Former Foxtrot workers rally, demand back pay after grocer’s sudden closure

Former Foxtrot and Dom’s Kitchen & Market workers gather to protest outside the Foxtrot Commissary in Pilsen.

Jim Vondruska/Sun-Times

About 20 former Foxtrot and Dom’s Kitchen & Market employees, along with supporters, held a rally Friday morning to demand 60 days of back pay, after the Chicago-based companies abruptly shuttered all its stores this week.

Protesters stood outside of Foxtrot Commissary in Pilsen, holding signs in English and Spanish that said, “Justice for the laid off employees!” and “Laid off without notice.” The commissary was where operations such as food assembly and labeling took place and where the company’s drivers were based.

Commissary employees said at the rally that they received a same-day notice that Foxtrot was closing on Tuesday, just like staff at the retail stores.

Former commissary worker Adela Maravilla, speaking in Spanish, said she was off work Tuesday, but her supervisor called to break the news.

Maravilla was told any belongings she had in the commissary had to be picked up by noon. While she had several things at work, Maravilla said she left them because she couldn’t stand to go back there.

“Even at this moment, I don’t have the words,” Maravilla said. “I still can’t process it. I still do not believe it that the company would inform me in this fashion.”

On Tuesday, employees and customers learned Foxtrot and Dom’s Kitchen would immediately close all of its locations. At the time, employees said they learned of the closures just before customers, who were shocked when they spotted store window signs saying “goodbye” and “we are closed.”

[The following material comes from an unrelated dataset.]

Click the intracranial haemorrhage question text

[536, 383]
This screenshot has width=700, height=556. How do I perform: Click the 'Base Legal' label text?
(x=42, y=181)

Oscar Correa, who was a supervisor at Foxtrot Commissary, worked for the company for about five years. He called the abrupt closure “heartbreaking.”

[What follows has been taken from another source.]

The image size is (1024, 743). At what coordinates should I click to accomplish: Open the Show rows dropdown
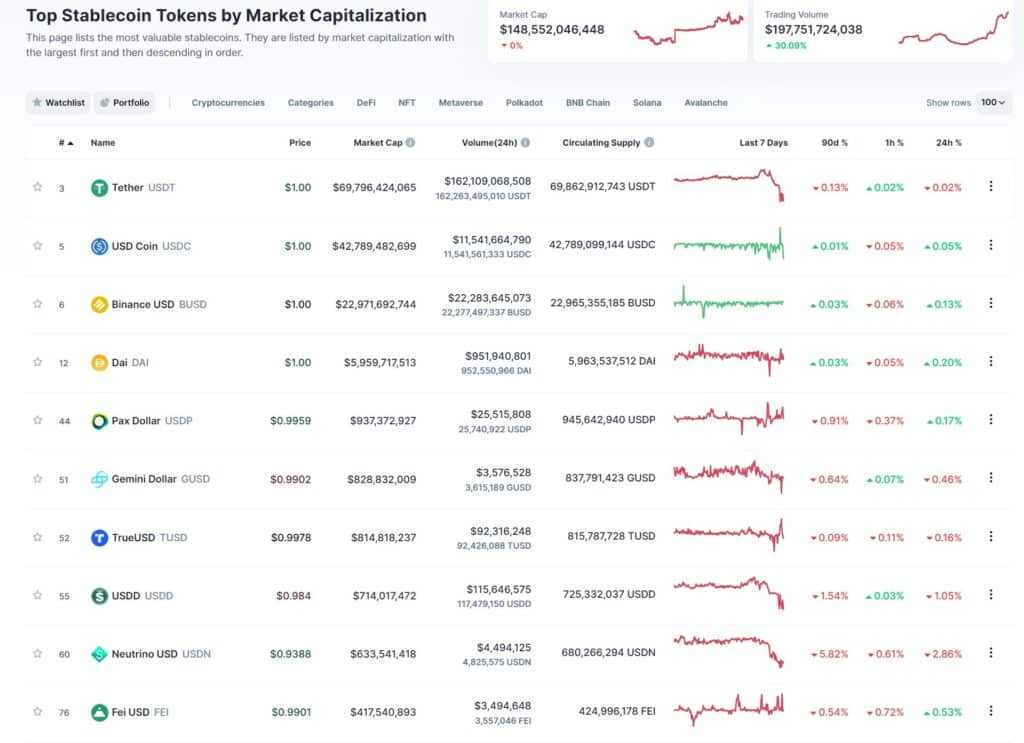point(994,102)
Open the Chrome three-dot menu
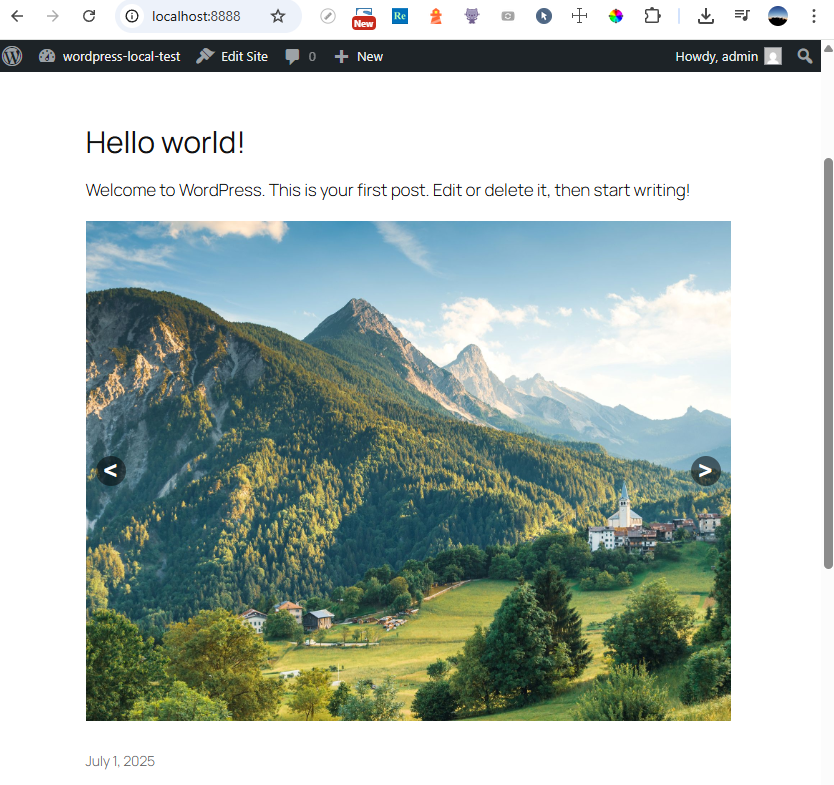Image resolution: width=834 pixels, height=785 pixels. pos(813,16)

The news shocked Correa and many other employees, especially since it happened less than six months after Foxtrot and Dom’s Kitchen merged. After the merger, employees said they were told they could expect more orders, and there was no concern about the company’s finances.

Correa and others are now looking for new jobs, but are urging Foxtrot to “do what is right,” after not providing employees a 60-day notice before the layoffs.

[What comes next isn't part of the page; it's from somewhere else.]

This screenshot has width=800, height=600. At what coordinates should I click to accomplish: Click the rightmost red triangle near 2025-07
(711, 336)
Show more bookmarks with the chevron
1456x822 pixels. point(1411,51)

“We were so surprised that nobody could eat anything, nobody could say anything. People were in tears,” former Foxtrot employee Raul Casas said in Spanish. “We do not believe that this is right, and we’re looking for justice.”

Jose Uribe, an organizer from Arise Chicago, speaks at a press conference with former Foxtrot employees outside the specialty grocer’s Commissary in Pilsen.

Jim Vondruska/Sun-Times

Jose Uribe, an organizer with the workers rights organization Arise Chicago, said the rally’s goal was threefold: to give voice to the laid-off workers; inform the community of what happened to the former employees; and encourage other impacted workers to come forward.

“They are not giving up, and they are here to ask [for] what is owed to them,” Uribe said.

Staff said the specialty grocer failed to follow the state and federal Worker Adjustment and Retraining Notification acts by not properly notifying employees that they would be laid off. The Illinois WARN Act requires employers with 75 or more full-time employees to give at least 60 days’ notice before any mass layoff or closure. The federal WARN Act applies to companies with 100 or more employees.

Some of Foxtrot’s former employees contacted Arise about their sudden termination, and the group filed charges with the Illinois Department of Labor on Tuesday.

Uribe said the organization received confirmation from the state’s Department of Labor that its complaint will be investigated. Meanwhile, Arise is staying in touch with affected workers about follow-up actions and ensuring they’re paid for any outstanding vacation or wages.

“We want to make sure they get everything that they’re entitled to under the law,” Uribe said. If not, the group anticipates filing charges.

Meanwhile, a second class-action lawsuit was filed Thursday against Foxtrot and Dom’s Kitchen in the Northern District of Illinois. The filing said the companies “failed to provide 60 days advance written notice as required by the WARN Act.”

According to the lawsuit, Miguel Torres, an employee at Foxtrot’s Washington, D.C., location, was told as recently as April 20 that “The company would be allowing inventory to run low to show a greater profit margin than it otherwise could. Plaintiff Torres was told by his store manager that this was a tactic to spur investors to provide additional cash for the company’s operations.”

Staff were told that their positions were secure, and should layoffs occur they would receive “plenty of notice,” according to the lawsuit.

But Torres and Aaron Sauber, the other plaintiff in the lawsuit and a former Dom’s Kitchen employee, were terminated Tuesday without notice.

The concerns echo another class-action lawsuit filed this week in the same court by a former Foxtrot worker.

Foxtrot operated 15 locations in Chicago and 17 stores across Dallas and Austin, Texas, and Washington, D.C. Dom’s Kitchen had two Chicago locations, 2730 N. Halsted St. and 1233 N. Wells St.